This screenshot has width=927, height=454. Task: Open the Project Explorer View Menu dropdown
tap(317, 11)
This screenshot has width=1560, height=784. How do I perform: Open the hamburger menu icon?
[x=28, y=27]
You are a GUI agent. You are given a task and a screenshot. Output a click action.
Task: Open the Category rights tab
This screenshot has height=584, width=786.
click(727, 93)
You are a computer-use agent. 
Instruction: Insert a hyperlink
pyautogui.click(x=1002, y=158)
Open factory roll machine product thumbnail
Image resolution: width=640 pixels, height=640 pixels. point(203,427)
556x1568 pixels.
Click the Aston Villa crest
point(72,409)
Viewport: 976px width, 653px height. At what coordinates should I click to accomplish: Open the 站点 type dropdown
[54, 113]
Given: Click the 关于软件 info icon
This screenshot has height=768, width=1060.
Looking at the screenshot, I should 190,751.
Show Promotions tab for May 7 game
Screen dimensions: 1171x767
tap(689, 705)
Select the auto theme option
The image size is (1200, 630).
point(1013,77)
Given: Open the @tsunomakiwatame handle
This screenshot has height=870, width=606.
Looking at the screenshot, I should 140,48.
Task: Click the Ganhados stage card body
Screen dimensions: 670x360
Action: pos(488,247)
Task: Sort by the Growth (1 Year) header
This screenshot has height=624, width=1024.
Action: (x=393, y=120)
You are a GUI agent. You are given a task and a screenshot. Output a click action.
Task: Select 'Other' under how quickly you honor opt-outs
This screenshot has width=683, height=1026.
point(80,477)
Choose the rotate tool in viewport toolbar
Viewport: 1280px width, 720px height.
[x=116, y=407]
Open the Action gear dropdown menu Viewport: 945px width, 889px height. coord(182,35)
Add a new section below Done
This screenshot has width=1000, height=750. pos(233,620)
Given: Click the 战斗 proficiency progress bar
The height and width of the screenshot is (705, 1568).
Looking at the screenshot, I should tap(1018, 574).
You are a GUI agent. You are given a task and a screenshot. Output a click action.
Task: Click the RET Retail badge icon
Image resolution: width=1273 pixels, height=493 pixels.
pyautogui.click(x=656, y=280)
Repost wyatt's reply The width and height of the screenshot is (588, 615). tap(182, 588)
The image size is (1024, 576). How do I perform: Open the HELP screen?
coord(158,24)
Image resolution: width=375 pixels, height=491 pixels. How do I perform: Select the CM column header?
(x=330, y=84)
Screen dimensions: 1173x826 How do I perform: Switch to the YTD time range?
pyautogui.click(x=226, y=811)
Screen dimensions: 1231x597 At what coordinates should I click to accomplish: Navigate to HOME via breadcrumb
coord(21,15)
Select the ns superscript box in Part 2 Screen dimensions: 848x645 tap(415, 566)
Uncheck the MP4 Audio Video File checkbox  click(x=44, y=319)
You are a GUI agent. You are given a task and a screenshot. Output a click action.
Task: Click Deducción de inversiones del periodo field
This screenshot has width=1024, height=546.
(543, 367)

• _What the task requires_
Output the records above, each one exactly, with none left out.

• _Task answer_
This screenshot has width=927, height=454. Task: Open the Project Explorer View Menu dropdown
tap(317, 11)
This screenshot has width=1560, height=784. How do I perform: Open the hamburger menu icon?
[x=28, y=27]
You are a GUI agent. You are given a task and a screenshot. Output a click action.
Task: Open the Category rights tab
This screenshot has height=584, width=786.
click(727, 93)
You are a computer-use agent. 
Instruction: Insert a hyperlink
pyautogui.click(x=1002, y=158)
Open factory roll machine product thumbnail
Image resolution: width=640 pixels, height=640 pixels. point(203,427)
556x1568 pixels.
Click the Aston Villa crest
point(72,409)
Viewport: 976px width, 653px height. At what coordinates should I click to accomplish: Open the 站点 type dropdown
[54, 113]
Given: Click the 关于软件 info icon
This screenshot has height=768, width=1060.
Looking at the screenshot, I should 190,751.
Show Promotions tab for May 7 game
Screen dimensions: 1171x767
tap(689, 705)
Select the auto theme option
The image size is (1200, 630).
point(1013,77)
Given: Open the @tsunomakiwatame handle
This screenshot has height=870, width=606.
Looking at the screenshot, I should 140,48.
Task: Click the Ganhados stage card body
Screen dimensions: 670x360
Action: pos(488,247)
Task: Sort by the Growth (1 Year) header
This screenshot has height=624, width=1024.
Action: (x=393, y=120)
You are a GUI agent. You are given a task and a screenshot. Output a click action.
Task: Select 'Other' under how quickly you honor opt-outs
This screenshot has width=683, height=1026.
point(80,477)
Choose the rotate tool in viewport toolbar
Viewport: 1280px width, 720px height.
[x=116, y=407]
Open the Action gear dropdown menu Viewport: 945px width, 889px height. coord(182,35)
Add a new section below Done
This screenshot has width=1000, height=750. pos(233,620)
Given: Click the 战斗 proficiency progress bar
The height and width of the screenshot is (705, 1568).
Looking at the screenshot, I should tap(1018, 574).
You are a GUI agent. You are given a task and a screenshot. Output a click action.
Task: Click the RET Retail badge icon
Image resolution: width=1273 pixels, height=493 pixels.
pyautogui.click(x=656, y=280)
Repost wyatt's reply The width and height of the screenshot is (588, 615). tap(182, 588)
The image size is (1024, 576). How do I perform: Open the HELP screen?
coord(158,24)
Image resolution: width=375 pixels, height=491 pixels. How do I perform: Select the CM column header?
(x=330, y=84)
Screen dimensions: 1173x826 How do I perform: Switch to the YTD time range?
pyautogui.click(x=226, y=811)
Screen dimensions: 1231x597 At what coordinates should I click to accomplish: Navigate to HOME via breadcrumb
coord(21,15)
Select the ns superscript box in Part 2 Screen dimensions: 848x645 tap(415, 566)
Uncheck the MP4 Audio Video File checkbox  click(x=44, y=319)
You are a GUI agent. You are given a task and a screenshot. Output a click action.
Task: Click Deducción de inversiones del periodo field
This screenshot has width=1024, height=546.
(543, 367)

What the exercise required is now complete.